Input for this task:

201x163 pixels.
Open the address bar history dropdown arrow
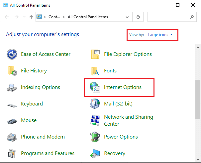[x=127, y=17]
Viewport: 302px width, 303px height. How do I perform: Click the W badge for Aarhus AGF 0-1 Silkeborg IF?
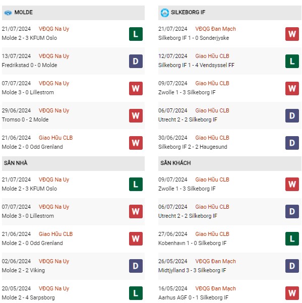pyautogui.click(x=292, y=293)
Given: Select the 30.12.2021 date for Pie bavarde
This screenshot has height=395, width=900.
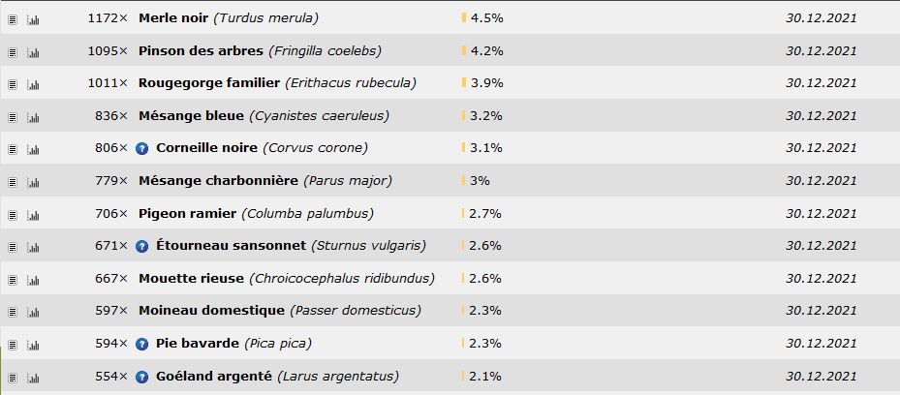Looking at the screenshot, I should [x=821, y=344].
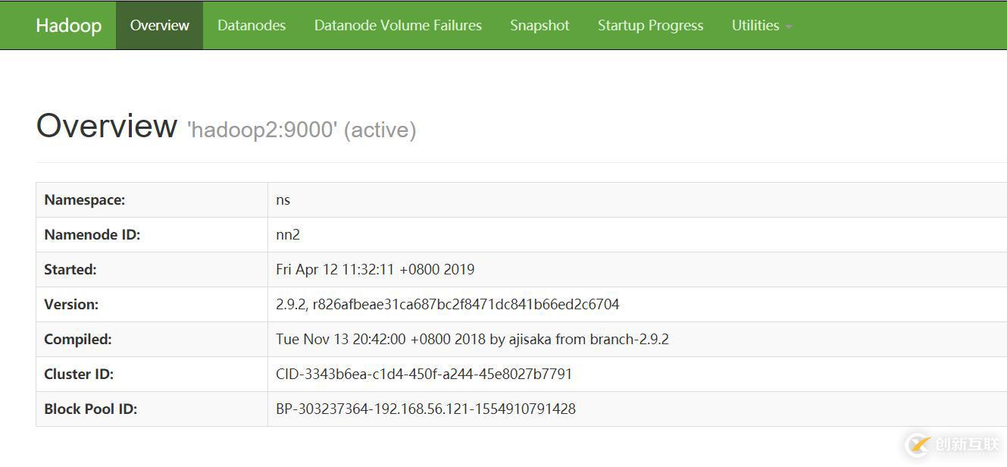The width and height of the screenshot is (1007, 467).
Task: Select the Cluster ID value
Action: click(x=424, y=374)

The problem:
Omit the pictures; set down each record exactly.

Result below:
201x163 pixels.
Open the address bar history dropdown arrow
[x=127, y=17]
Viewport: 302px width, 303px height. How do I perform: Click the W badge for Aarhus AGF 0-1 Silkeborg IF?
pyautogui.click(x=292, y=293)
Given: Select the 30.12.2021 date for Pie bavarde
This screenshot has height=395, width=900.
Looking at the screenshot, I should [x=821, y=344].
The width and height of the screenshot is (1007, 467).
Task: Select the Cluster ID value
Action: click(x=424, y=374)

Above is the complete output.